■ **MATERIAL SHOWN**:
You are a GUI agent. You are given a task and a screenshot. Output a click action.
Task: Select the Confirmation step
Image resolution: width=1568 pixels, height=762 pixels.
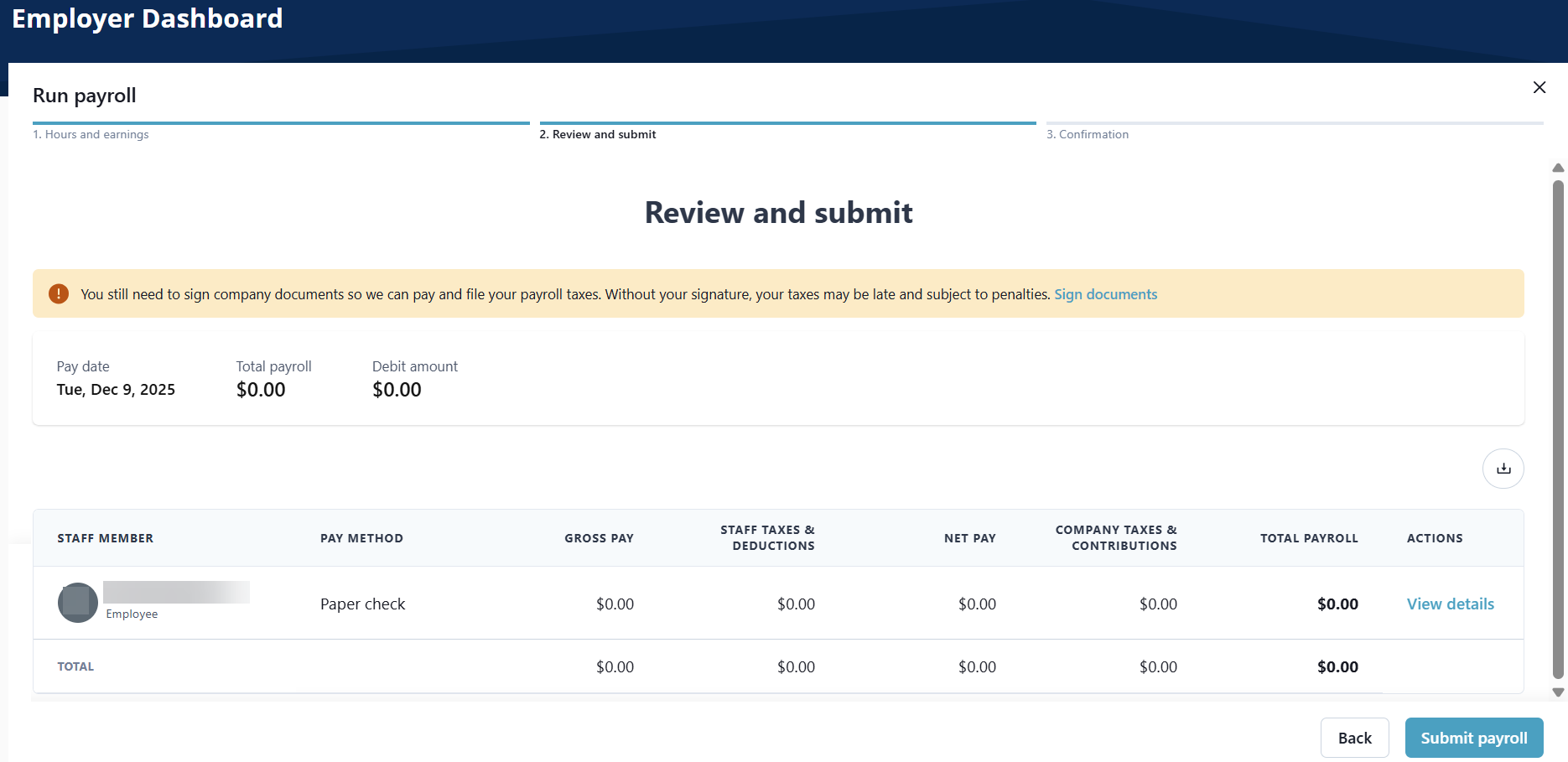1087,134
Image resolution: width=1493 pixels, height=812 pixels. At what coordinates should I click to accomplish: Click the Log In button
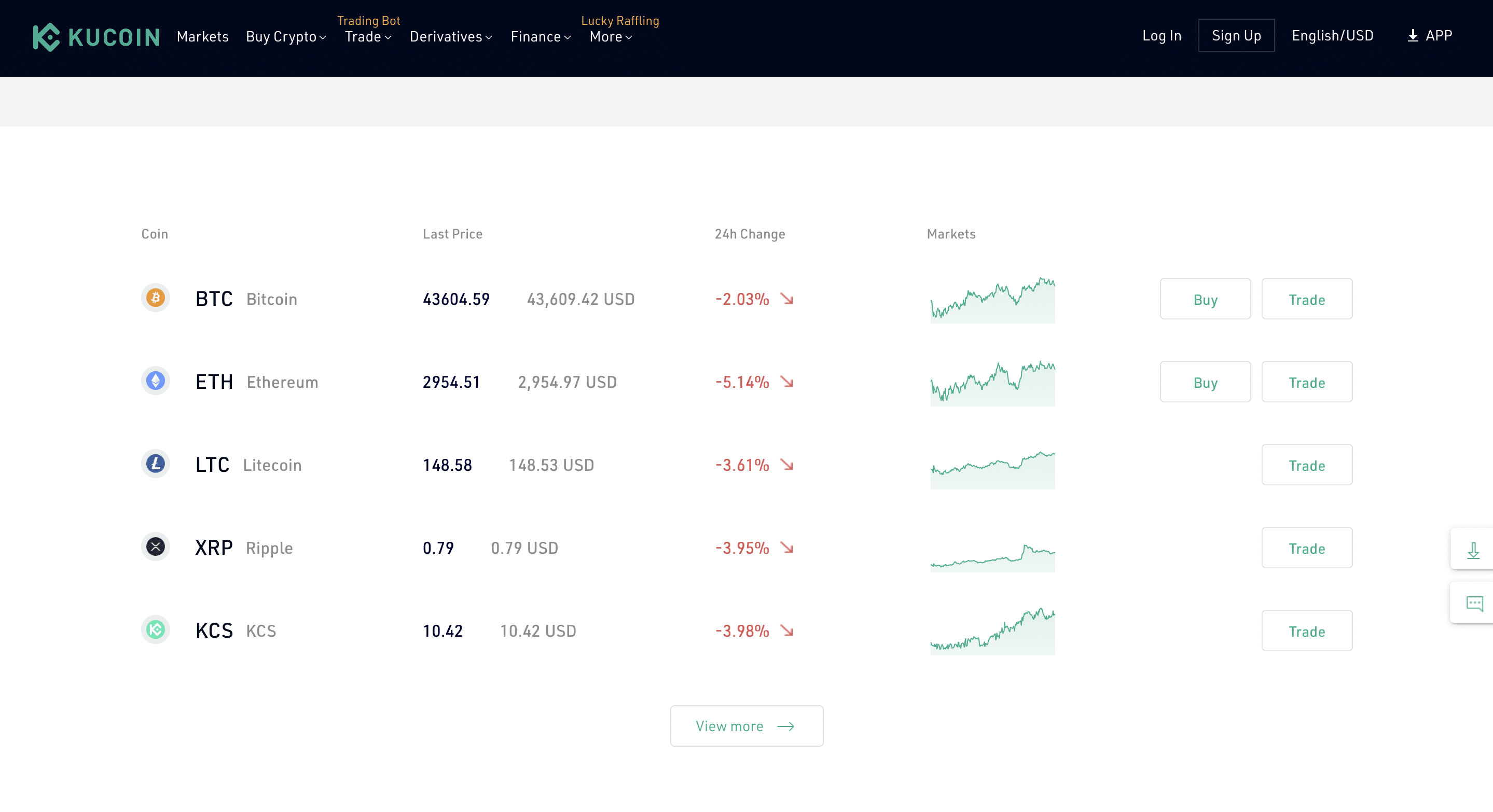pyautogui.click(x=1162, y=35)
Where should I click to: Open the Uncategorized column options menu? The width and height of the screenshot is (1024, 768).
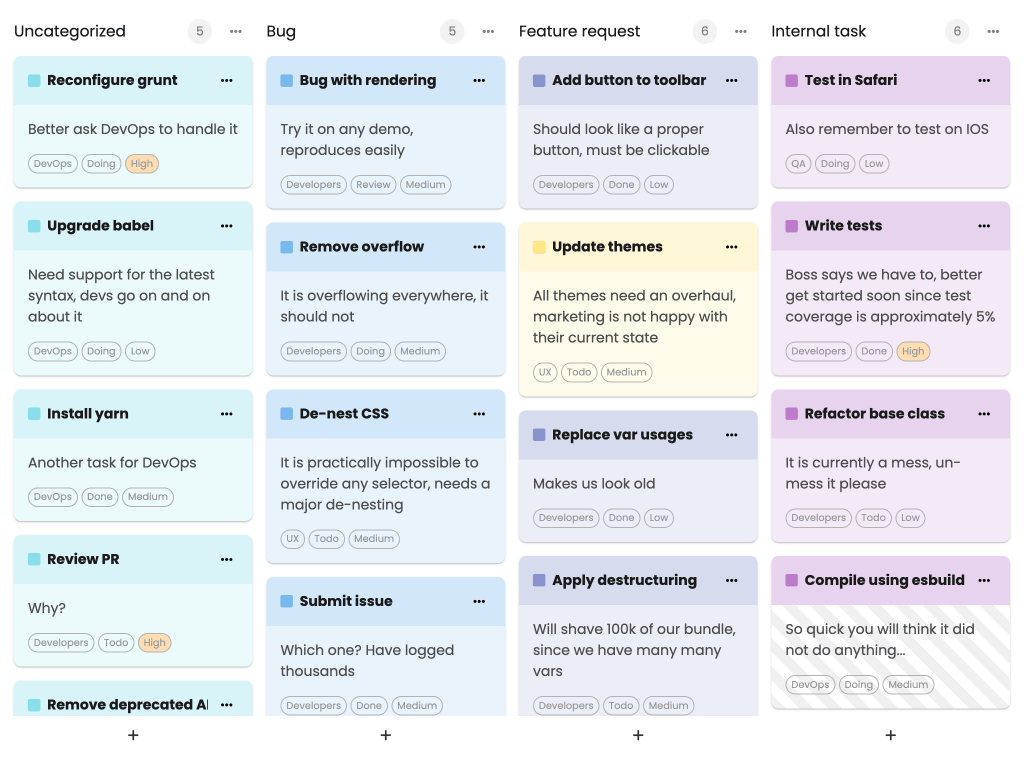[236, 31]
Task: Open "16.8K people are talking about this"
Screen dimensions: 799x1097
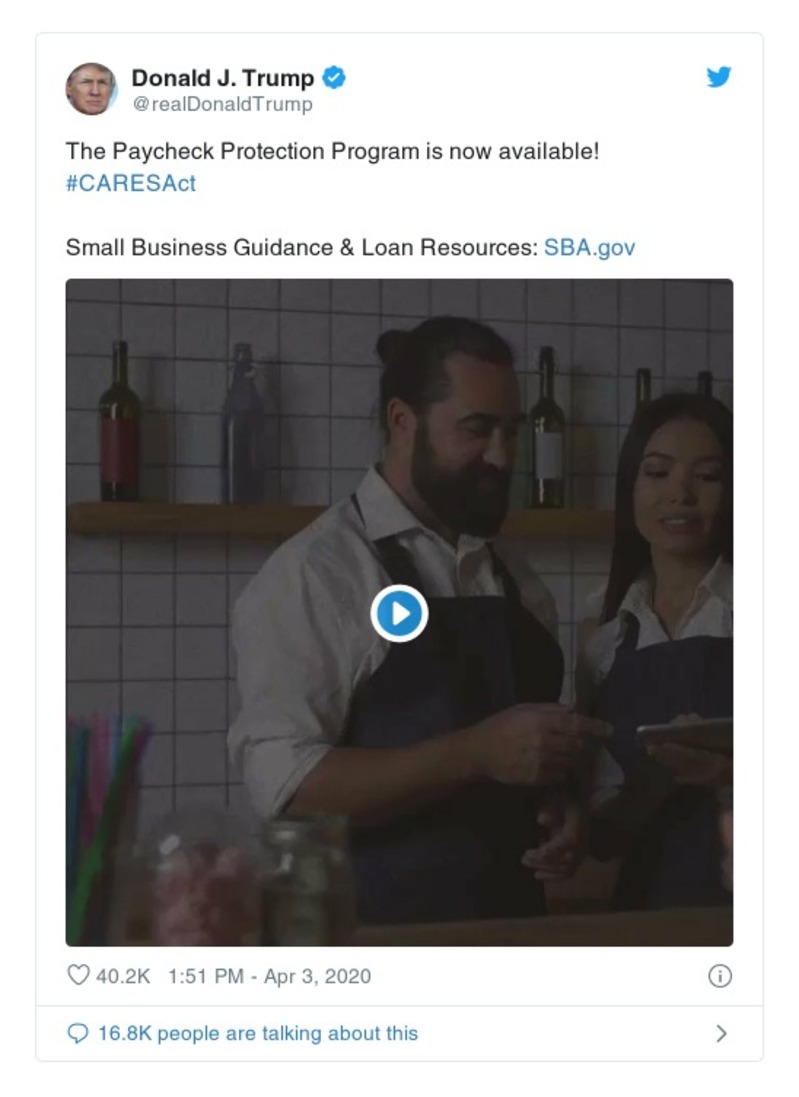Action: point(258,1033)
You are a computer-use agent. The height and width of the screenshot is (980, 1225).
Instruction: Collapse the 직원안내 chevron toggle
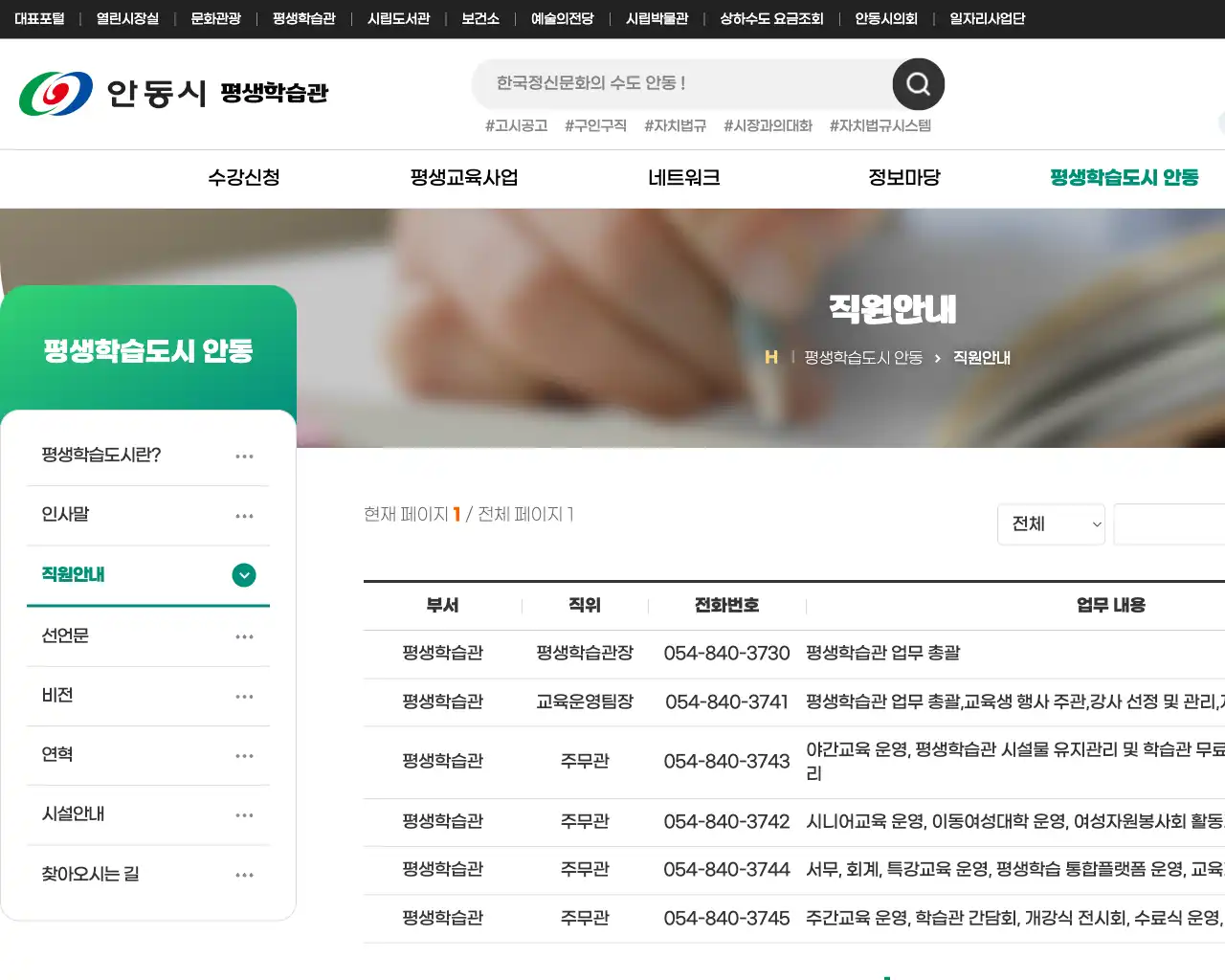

■ **TASK DETAILS**: The copy you produce must repeat all the entries exactly and contain no pictures.

■ **WRITTEN SOLUTION**:
You are a GUI agent. You are given a task and a screenshot. Output a click action.
Task: Select the Confirmation step
Image resolution: width=1568 pixels, height=762 pixels.
1087,134
Image resolution: width=1493 pixels, height=812 pixels. At what coordinates should I click to accomplish: Click the Log In button
pyautogui.click(x=1162, y=35)
Where should I click to: Open the Uncategorized column options menu? The width and height of the screenshot is (1024, 768).
[236, 31]
Task: Open "16.8K people are talking about this"
Screen dimensions: 799x1097
Action: point(258,1033)
You are a computer-use agent. The height and width of the screenshot is (980, 1225).
Instruction: Collapse the 직원안내 chevron toggle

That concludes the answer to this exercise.